What is a batch system?

Any HPC (or HTC) system — usually a cluster of machines — needs a means of sharing computational resources fairly between users; without, there would be anarchy. Batch-queueing systems — usually abbreviated to simply batch systems — are intended to do this.

All batch systems have at least these features:

To use a batch system, each computational job must be defined: the program to run is specified, with any input and output files, arguments, and the required environment (e.g., working directory, PATH and perhaps LD_LIBRARY_PATH). The defined job is then submitted to the batch system, usually to a specified queue.

Traditionally, jobs must be run non-interactively, i.e., in batch mode, though the ability to run queued, interactive jobs may be provided. (Interactive jobs may be run on RCS clusters only where specified in the user documentation.)

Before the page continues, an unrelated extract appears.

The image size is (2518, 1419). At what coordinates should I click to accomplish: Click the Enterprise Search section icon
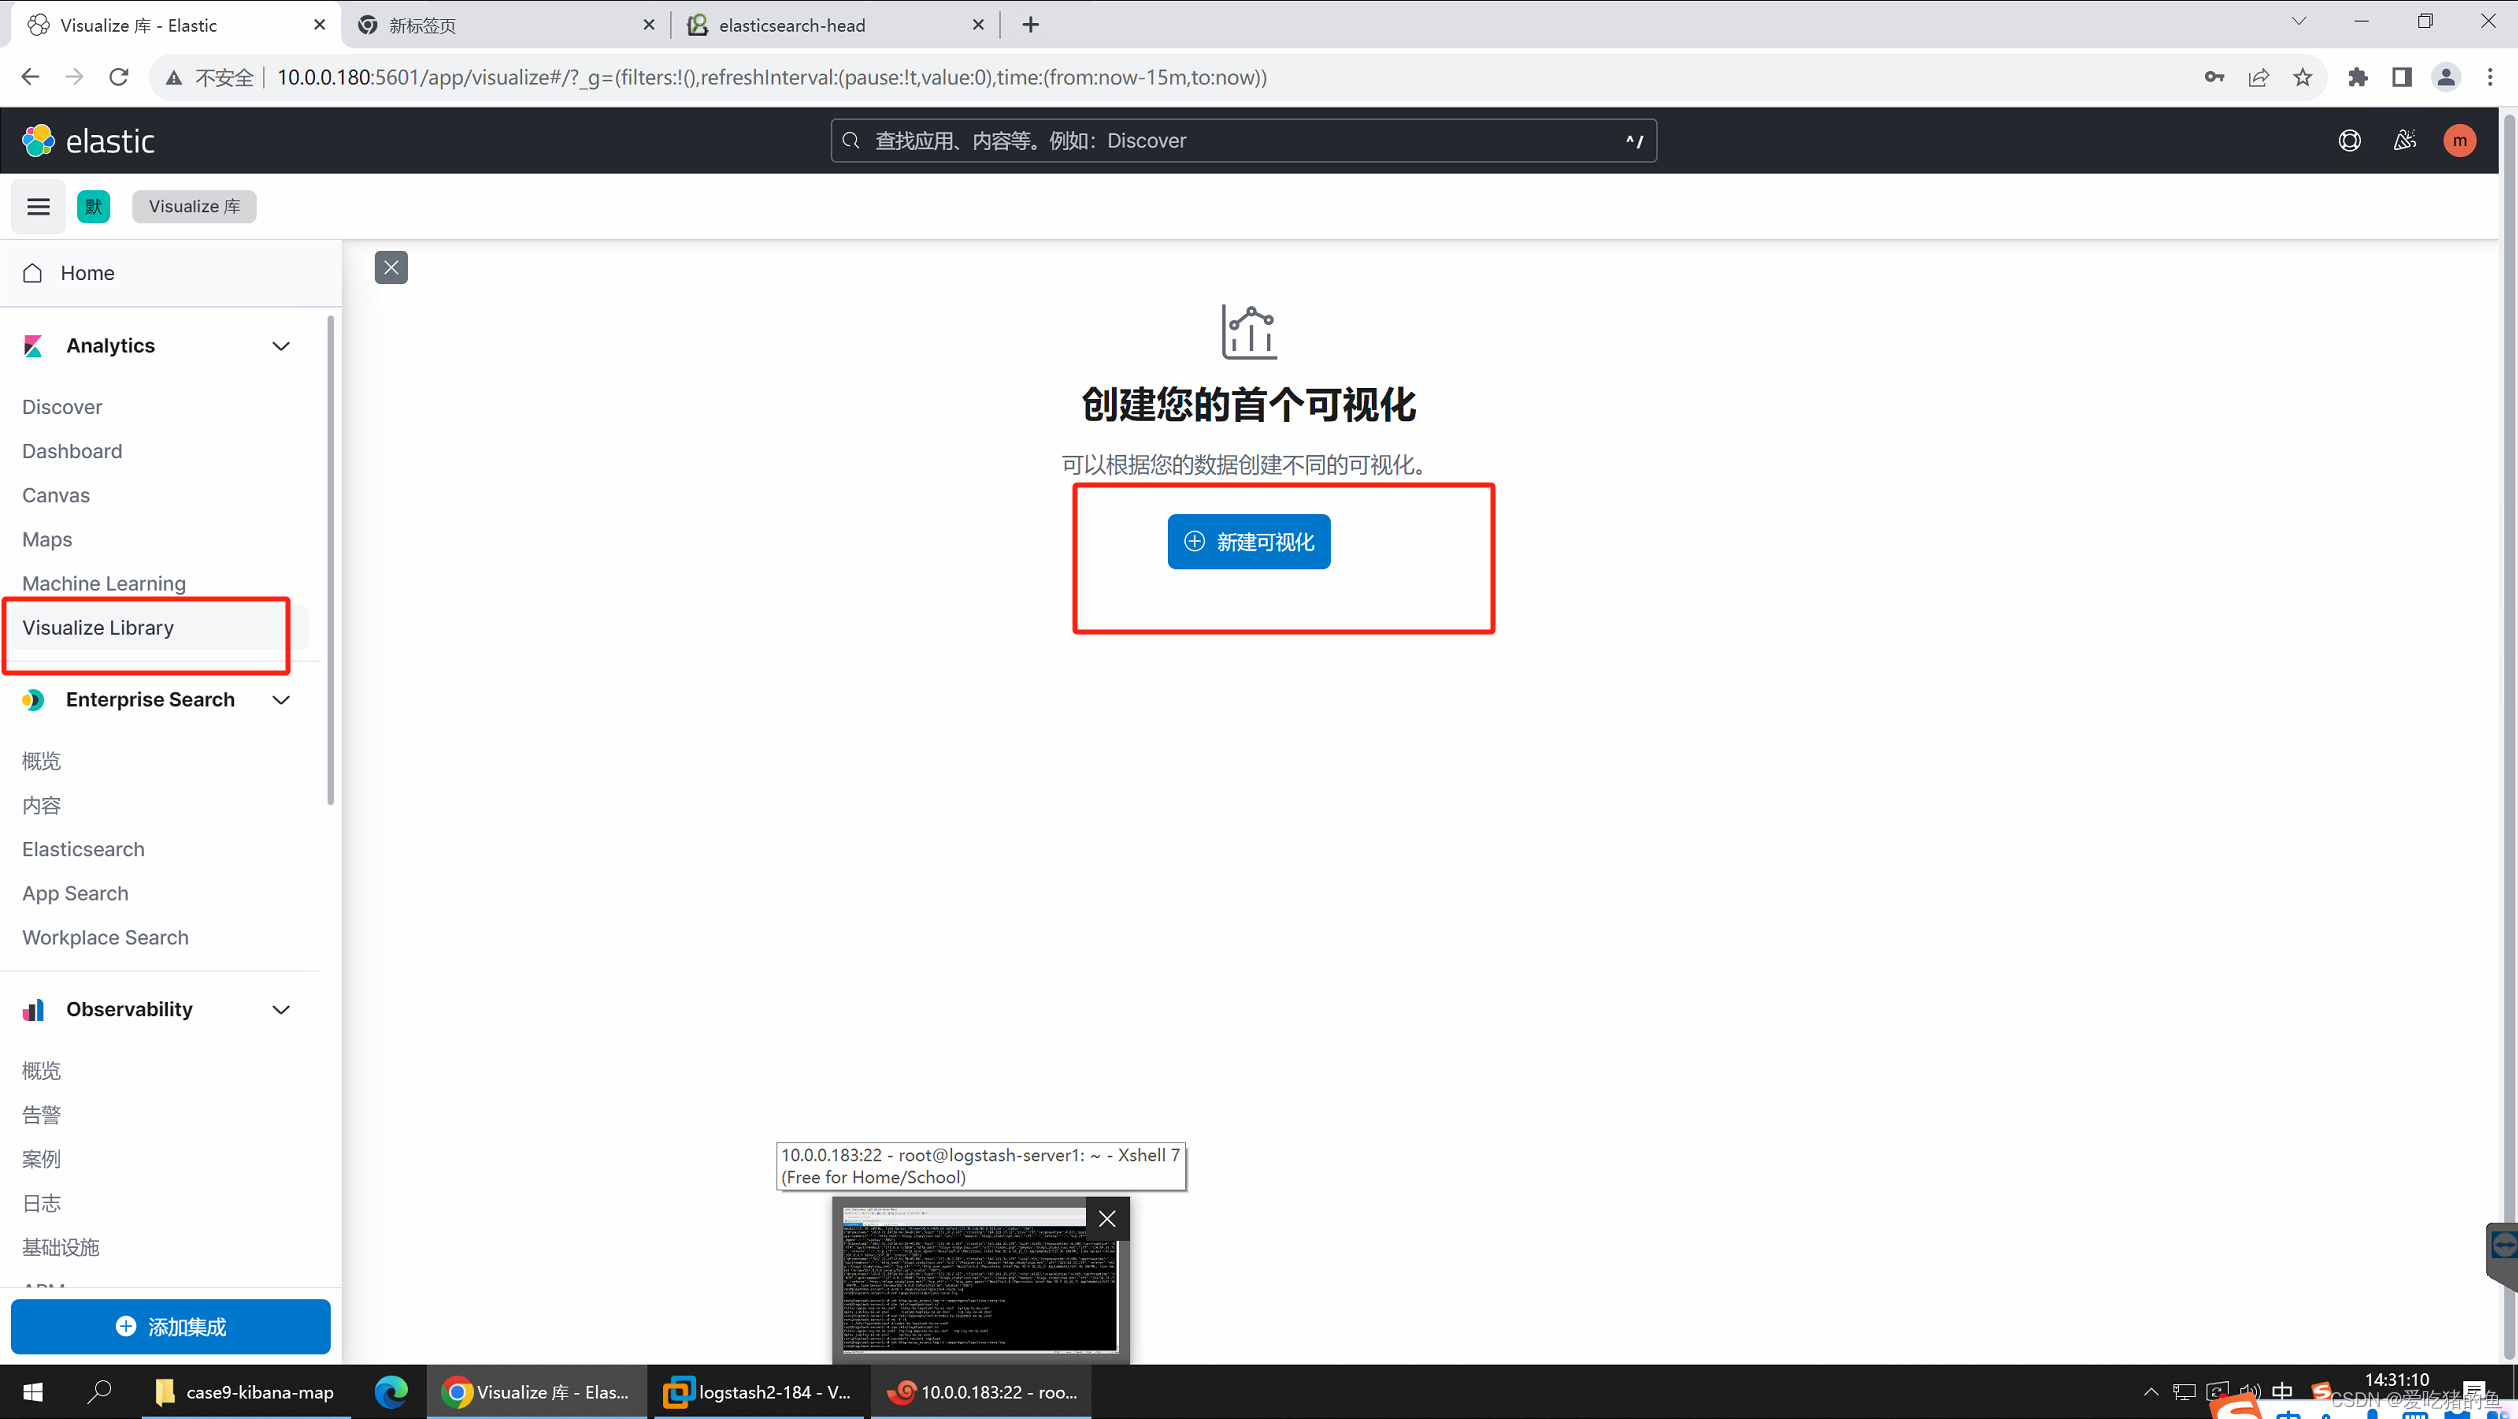pos(31,698)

On RCS-run HPC clusters, all computationally-intensive activity should be run under the documented batch-queueing system — any computationally-intensive process running outside of the batch system will be killed by the system administrator.

Many batch systems are available, including NQS, LSF, Sun Grid Engine &mdash SGE &mdash and PBS (and, for HTC, Condor). SGE is the batch system used on Mace01, Man2e and Redqueen.

SGE Overview

Sun Grid Engine is so-named because it is the engine of Sun Grid, an on-demand grid computing service operated by Sun Microsystems. However, SGE is otherwise (in the opinion of the author) a misnomer — SGE is a batch-queueing system; it is not grid middleware.

SGE is an open-source community effort sponsored by Sun Microsystems and hosted by CollabNet at gridengine.sunsource.net; it is free (as in beer) to download and use. Some features of SGE are introduced in this section, below.

Scheduler, Queues and Slots

SGE includes both a scheduler for allocating resources (CPUs!) to computational jobs and a queueing mechanism. Each queue is associated with a number of slots: one computational process runs in each slot; each compute node in the HPC cluster provides one or more slots.

Parallel Environments

For most parallel jobs, including those using OpenMP and MPI (e.g., OpenMPI or MPICH), and parallel programs such as Fluent and Star-CD, an SGE Parallel Environment must be specified. This PE acts as glue ensuring that SGE and the parallel, i.e., multi-process, program play nicely together.

Setting Up Your Environment

SGE user commands (such as qsub, qstat, qdel) are available by default on RedQueen and the CSF. No additional set up is needed to use the batch system.

*/

A First SGE Job

Submission of a job to SGE is done by using the qsub command, for example

  prompt> qsub hostname-date.sh

where hostname-date.sh is a simple BASH script which defines the job:

  #!/bin/bash

  #
  # -- SGE options :
  #

  #$ -S /bin/bash
  #$ -cwd
  #$ -q serial.q

  #
  # -- the commands to be executed (programs to be run) :
  #

  /bin/hostname
  /bin/date

This script is explained in detail below.

The First Line: #!/bin/bash and #$ -S /bin/bash

These two lines tell SGE to run the script using the BASH command-line interpreter/shell — see below for details.

Output and Error Messages from the Job

Output from the job, once finished, will appear in a file called hostname-date.sh.o<job-ID>, for example, hostname-date.sh.o2590, viz,

      comp007
      Mon Apr 20 16:03:11 BST 2009

Any error messages will appear in hostname-date.sh.e<job-ID> — there should be none in this case.

Comments

Any line beginning with hash symbol, #, is a comment; it will not be executed, i.e., does not form part of the job run.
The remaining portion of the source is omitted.